Sizing Europe was kept at two miles for his next start in the Grade 1 Queen Mother Champion Chase at the Cheltenham Festival in March. Amongst the opposition were dual Champion Chase winner Master Minded, 2010 winner Big Zeb, and Golden Silver. Tracking the leader throughout, Sizing Europe jumped to the front at the seventh fence and finished strongly to beat Big Zeb by five lengths. In a historic race, Irish horses occupied the first four places. In his final race of the season, Sizing Europe was beaten by Big Zeb in the Punchestown Champion Chase, losing by three quarters of a length after being overtaken at the final fence.

=== 2011/2012 National Hunt season: Chasing ===

Sizing Europe started off his campaign in the Grade 2 Gowran Park Champion Chase over 2 miles 4 furlongs. He held off Coolcashin to win by 1.75 lengths with Grade 1 winner Rubi Light far behind in third. He then tackled the JNwine.com Champion Chase for the second year in a row, but, on very soft ground, his stamina gave out in the final furlong and he was passed by the staying on Quito De La Roque. Sizing Europe rebounded with a win in the Grade 1 Tingle Creek Chase over two miles at Sandown. He defeated Kauto Star's half brother Kauto Stone by eight lengths as the 11/8 favourite.

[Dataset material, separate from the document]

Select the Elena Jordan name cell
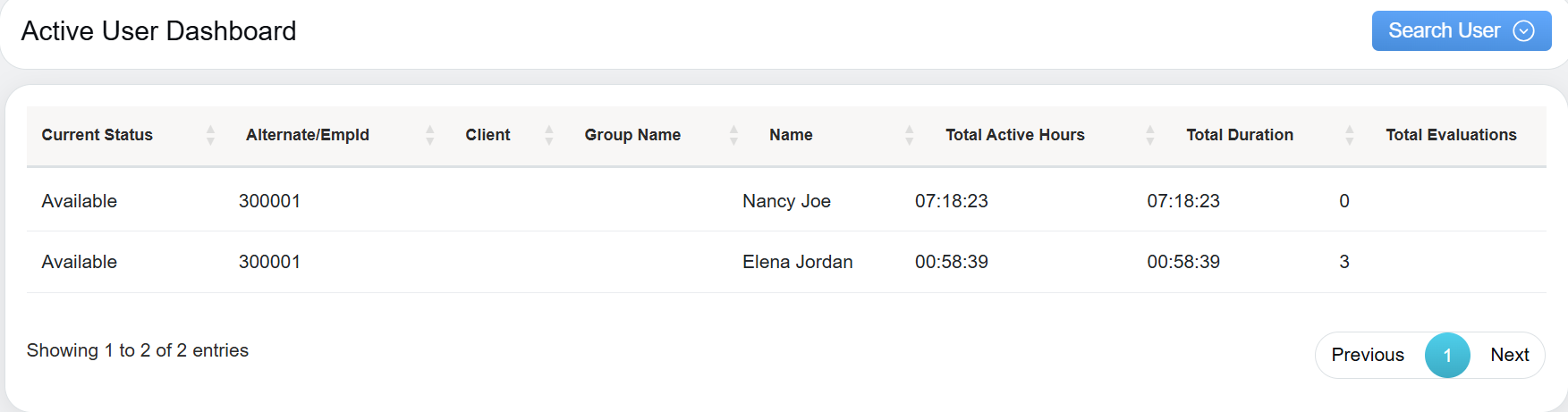This screenshot has height=412, width=1568. [797, 262]
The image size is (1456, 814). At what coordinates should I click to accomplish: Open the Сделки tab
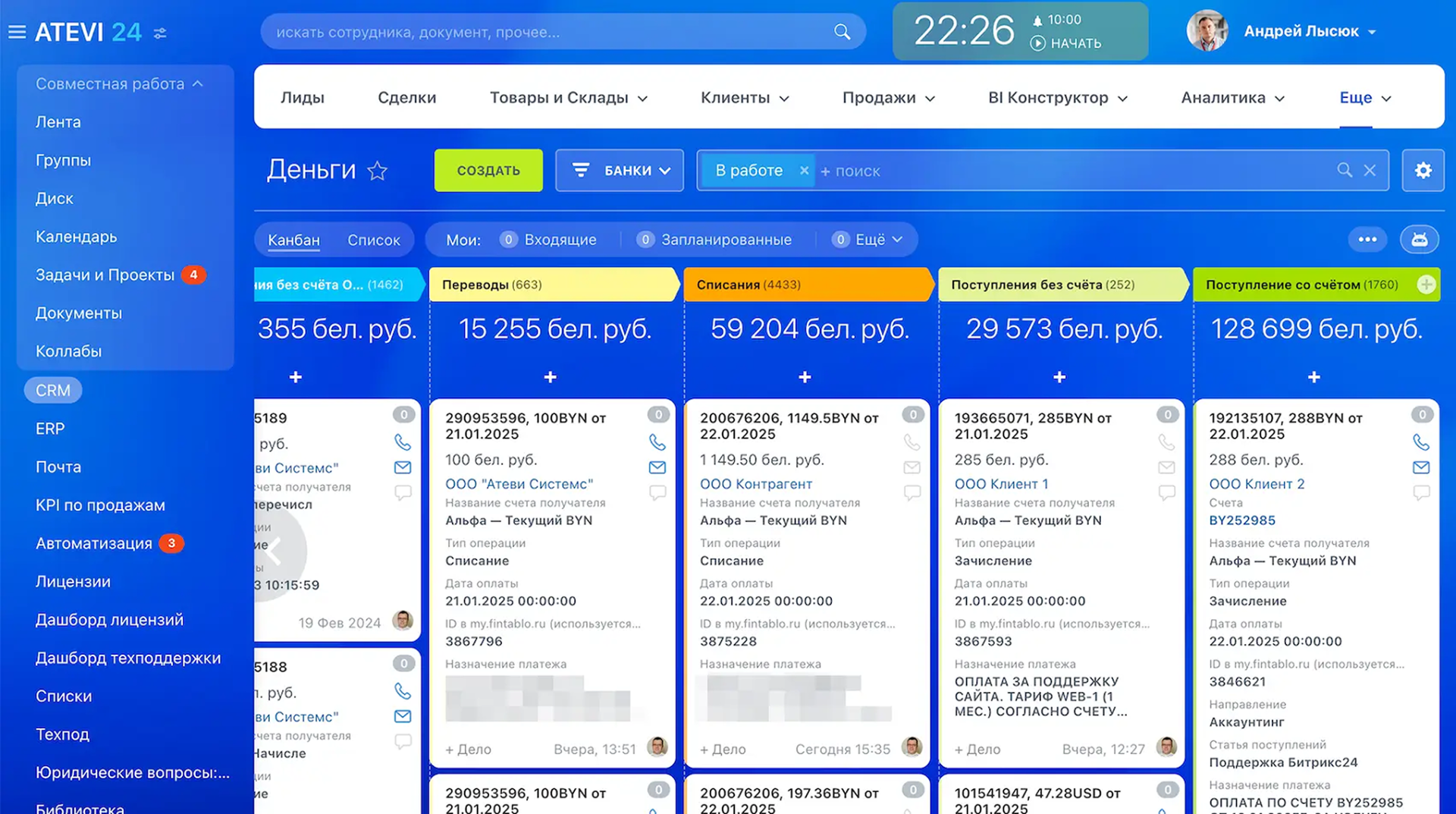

He then won the Grade 2 Tied Cottage Chase, gaining revenge on Big Zeb in a three-runner race and being cut to 6/4 for the Champion Chase.

Sizing Europe was sent off the 4/5F in the Champion Chase and was beaten just over a length in a controversial running. Front runner Wishfull Thinking fell at the fourth fence (the last one the final circuit) and crashed through railings into a crowd of photographers. His jockey Richard Johnson was still lying prone by the time the field had races round the course, so officials made the decision to bypass the fence. However, the signs were unclear, so Andrew Lynch on Sizing Europe and Barry Geraghty on Finian's Rainbow were unsure of whether to jump it or not until very close to the fence. Both horses had to change course sharply, and some onlookers felt that Sizing Europe lost the most momentum, although Finian's Rainbow proved the result was no fluke with a win in the Grade 1 Melling Chase a few weeks later. Returning to Ireland, Sizing Europe won the Punchestown Champion Chase at the third attempt, holding off Grade 1 winner Realt Dubh by 2.25 lengths.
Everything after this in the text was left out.